Tu sueño se desarrolló por etapas: primero creíste que seguías despierto porque seguiste escuchando los silbidos de la hamaca de Kuésta y los ronquidos de Genáo, pero luego viste un lago y una fuente llena de patos y te convenciste de que estabas durmiendo, luego te metiste en el agua y te pareció tan real que diste por hecho que en realidad estabas despierto y que la tormenta había sido una invención tuya, luego llegó nadando hasta ti un rinoceronte pigmeo y retozaste con él en el agua hasta que te convenciste de que era otro sueño, lo cual hizo al mundo temblar a tu alrededor para terminar desmoronándose, apareció entonces una fuerte luz proveniente de la ventana rota, detrás de la cual estaba el cielo despejado de la mañana. Aún sin saber si era un sueño o no, te levantaste lentamente de la hamaca y viste el bulto en la de Kuésta. Apenas tocaste la tela para destaparla, cuando aquella cosa dio un brinco repentino sobre ti, tumbándote en el suelo y dándote una vista clara del extraño miembro alargado que le salía de la nariz, de sus ojos que eran pura pupila abiertos como si no tuviera párpados, y de su cuerpo espinoso con algunos apéndices similares a manos y pies proyectándose sobre la espalda.

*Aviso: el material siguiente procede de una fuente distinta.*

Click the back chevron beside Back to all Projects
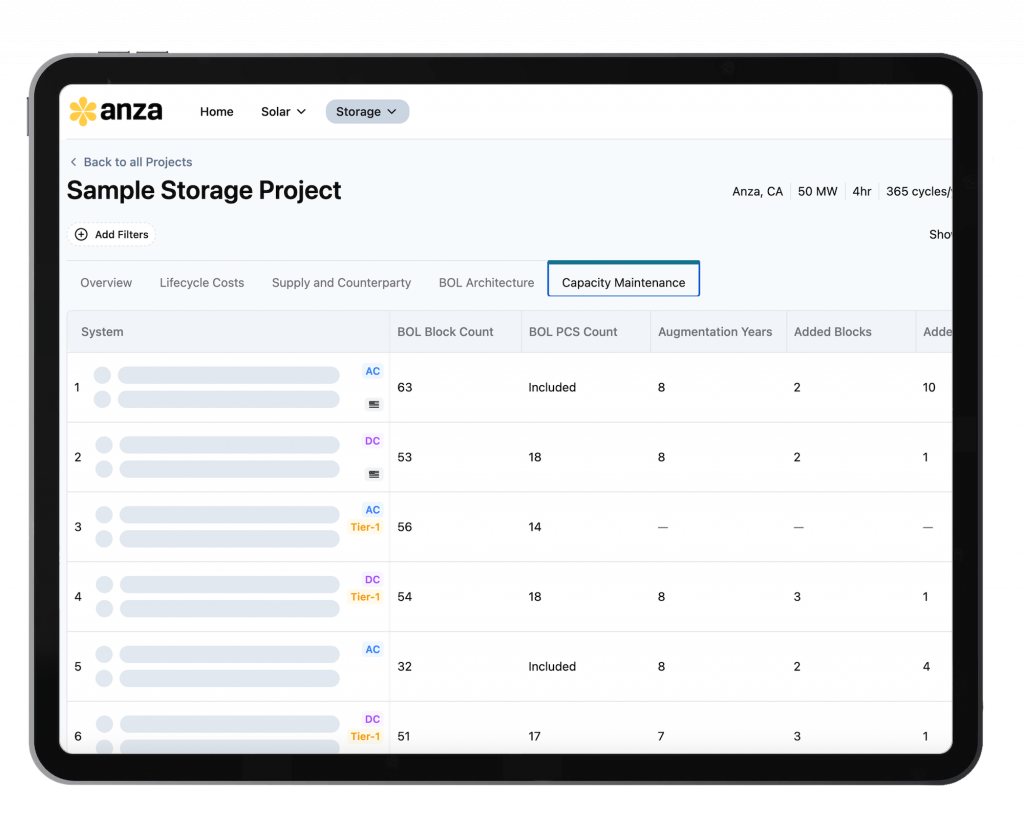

—Buen día, Dézen, ¿descansaste bien?
Fue lo que interpretaste cuando hizo salir sonidos del agujero perfectamente redondo de la boca, pero lo animalesco de la dicción y lo rasposo del timbre te hizo pensar que quizá habías oído mal.
—Sí, estoy bien. Soñé que me encontraba con ese rinoceronte pigmeo.
Tras lo cual lo que había sido Kuésta levantó la mirada y empezó a retorcerse.
—¿Y tú?
Pero ya no pudo responder, porque su grueso cuerpo empezó a ablandarse, el miembro alargado de la cabeza se volvió tan pequeño en la base que se desprendió y cayó sobre tu pecho. Tal pareciera que alguna fuente de calor invisible estuviera haciéndola arder desde adentro hasta derretirla. Durante algunos minutos, Kuésta pasó lentamente hacia ese estado líquido hasta que te encontraste revolcado en una charca de materia negra, sin rastro alguno de que alguna vez hubiera tenido forma humana o de cualquier otra. Te levantaste y sacudiste el líquido de tu cara y cabello mientras salías de la cabaña. No esperaste nada antes de quitarte la camisa, saltar al lago y caminar hasta que el agua pudiera cubrirte mejor. Te zambulliste varias veces hasta que te sentiste limpio, y te quedaste un rato más contemplando las dulces nubes de la mañana después de una tormenta, como si alguien en lo alto usara esa belleza para intentar disculparse por el desastre de la noche anterior.
Escuchaste a alguien más zambulléndose en el agua, volteaste y encontraste al viejo robusto en su chapuzón de la mañana. Apenas os visteis y regresasteis a ignoraros.